Review

CocoRosie

Tales Of A GrassWidow

Transistor • 2013

Kleb Dir ‘nen Schnurrbart an und benimm Dich sophisticated: Unter den zahlreichen Künstlern, die unter dem Label »Freak Folk« ans Tageslicht kamen, waren CocoRosie bisher die größte Herausforderung. Bei niemandem standen Wohlklang, Experiment und Abweisung so nah zusammen wie bei Sierra und Bianca Casady. Überhaupt war diese Schublade von Anfang an zu klein für CocoRosie, die konsequent und gleichermaßen auf Klassik und HipHop als Mittel griffen. Mit ihrem fünften Album gehen CocoRosie dann auch einen beatlastigeren Weg.

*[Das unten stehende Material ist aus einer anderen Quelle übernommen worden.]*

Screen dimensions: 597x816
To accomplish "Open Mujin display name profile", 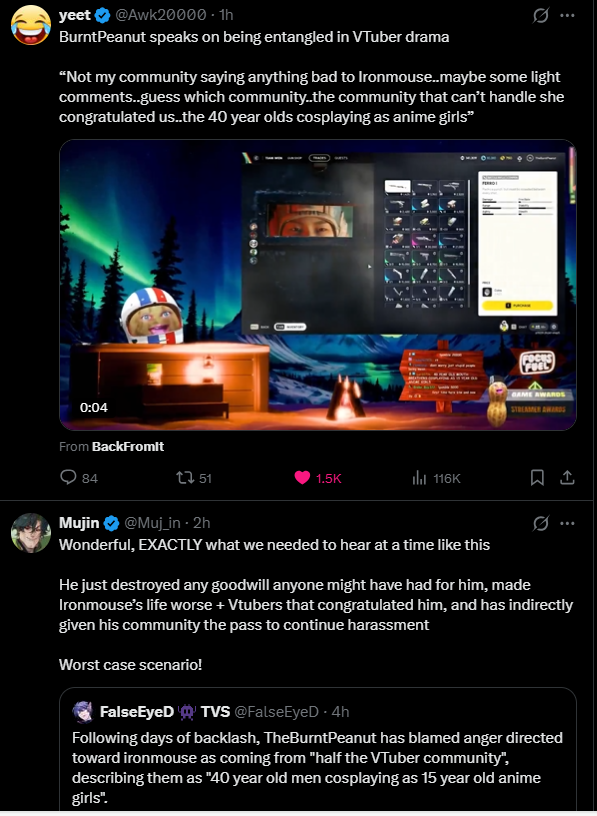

Wobei selbst das in so wenigen Worten vielleicht schon zu viel Versprechen ist. Denn eigentlich machen CocoRosie das, was sie bisher immer auszeichnete. In »Child Bride« eröffnet ein abgesoffenes Klavier, während der Rhythmus nur ganz sachte einläuft. Darüber dann kindlicher Gesang und fertig. »Gravediggress« lässt sich da deutlich mehr auf seine Takte ein, gibt dem Beat richtig Raum. Und waren manche früheren Momente bei CocoRosie angestrengt und verkopft, passiert auf »Tales Of A GrassWidow« erstaunlich viel aus dem Gefühl, aus der Atmosphäre raus – was ziemlich sicher auch an der Produktion des Isländers Valgeir Sigurðsson liegt. Konsequent, dass dann der Hidden Track hinter »Poison« mit seinen scheppernden Drums der Moment der Verweigerung auf diesem Album ist. Intellektuell mag das immer noch sein. Nur binden einem CocoRosie das nicht mehr auf die Nase. Auch wenn darunter noch der Schnurrbart klebt.